UM MINUTO A MAIS NA TV

Valdemar W. Setzer
www.ime.usp.br/~vwsetzer
Original de 17/5/13; publicado na coluna de Carlos Brickmann em 8/7/13.

Recentemente nossa presidente criou mais um ministério, o 39º, nomeando o respectivo ministro. (Será que ela terá coragem de criar um 40º, completando o sugestivo e alibabesco número?) Dizem as más línguas, ou talvez as bem informadas, que com esse ato ela cooptou mais um partido a apoiá-la nas próximas eleições presidenciais de 2014, e que isso foi devido a um minuto ou minuto e meio a mais que, com o apoio do partido do novo ministro, o partido da presidente ganhará adicionalmente para sua propaganda no "horário eleitoral" da TV. Talvez o novo ministério, chamado eufemisticamente de "secretaria", seja realmente necessário e que seu titular seja uma pessoa muito especial, devendo trazer importantes realizações para o país. (Nesse caso, por que esse cargo não foi criado muito antes, com a nomeação de seu detentor?) No entanto, só o fato de as tais más línguas, ou bem informadas, terem mencionado como fator principal para essa criação e nomeação o tal de minuto a mais na TV, tornando essa razão uma possibilidade, deveria levar a algumas reflexões.

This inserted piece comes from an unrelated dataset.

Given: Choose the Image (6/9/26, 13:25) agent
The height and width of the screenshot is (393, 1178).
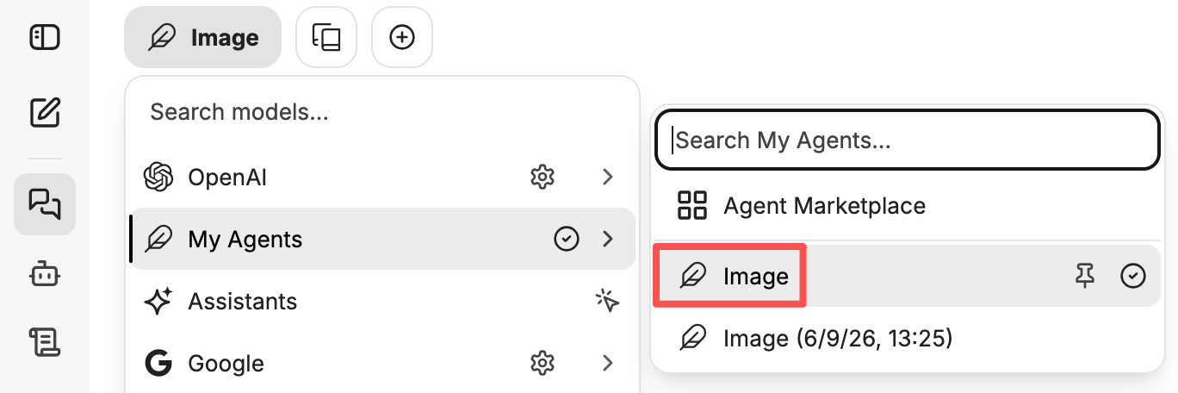Looking at the screenshot, I should click(x=908, y=339).
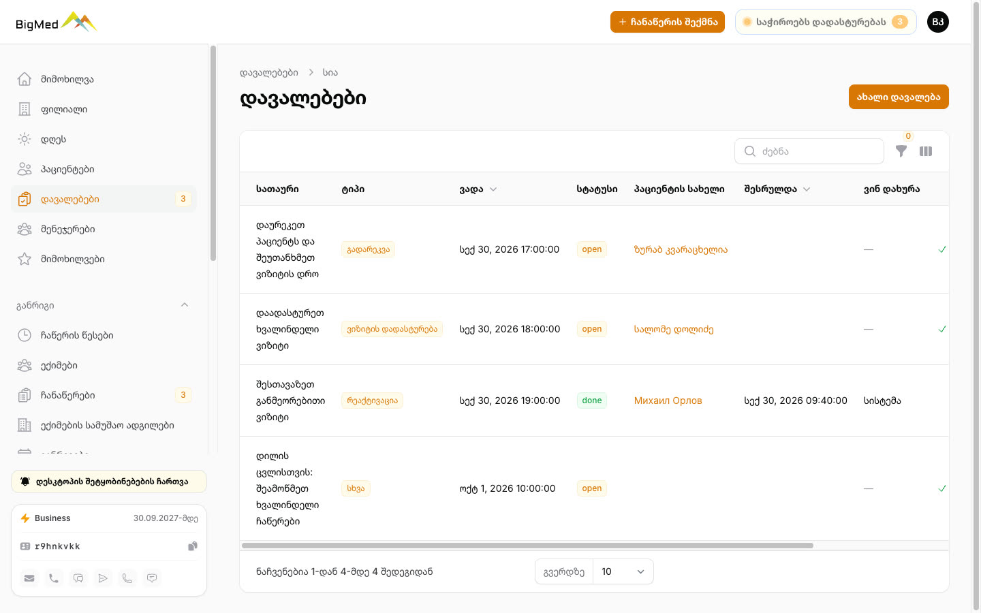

Por que se dá tanta importância a esse tempinho a mais de propaganda partidária na TV? A resposta óbvia ululante é "Porque funciona!". Isto é, com um minuto a mais na TV um partido qualquer consegue convencer um número significativo de eleitores a votar em seus candidatos, independente dos currículos e projetos dos mesmos. E por que isso acontece? Muito simples: porque a TV não é um veículo de comunicação predominantemente educacional e informativo, e sim predominantemente condicionador. Há várias evidências nesse sentido. Vários estudos científicos, tendo sido o primeiro o de H.E. Krugman em 1971 usando registros de eletroencefalograma e de movimentos dos olhos, mostraram que a TV normalmente induz em um telespectador um estado de desatenção, de semiconsciência, de sonolência, um estado semi-hipnótico. É muito fácil qualquer pessoa comprovar isso em si mesma: basta ver algum programa e tentar pensar ativamente em cada imagem que aparece na tela e em cada frase que é ouvida. Em pouco tempo, de meio minuto a um minuto e meio, nota-se que se fica mentalmente exausto, e a tendência é de relaxar a mente e parar de pensar conscientemente. Isso é devido ao fato de as imagens normalmente se sucederem rapidamente: em geral, há de 15 a 25 mudanças de imagem por minuto, incluindo aí mudanças de fundo, efeitos zoom, aparecimento ou mudança de letreiros etc. Em vídeo clips, as mudanças são frenéticas, literalmente psicodélicas, ocorrendo em geral uma a cada segundo. O leitor pode verificar tudo isso por conta própria. Se o telespectador resolve pensar sobre uma imagem ou frase, logo aparecem outras que lhe tiram a atenção. A própria atividade cerebral geral diminui: detectou-se que, ao se ligar a TV as amplitudes das ondas cerebrais registradas em um eletroencefalograma reduzem-se a 1/5 das amplitudes de estados de atenção, como na leitura (F. Emery, 1976; para mais detalhes sobre essa pesquisa e as outras citadas neste texto, veja-se no site do autor o seu artigo "Efeitos negativos dos meios eletrônicos em crianças, adolescentes e adultos", onde são citados literalmente mais de 100 publicações científicas).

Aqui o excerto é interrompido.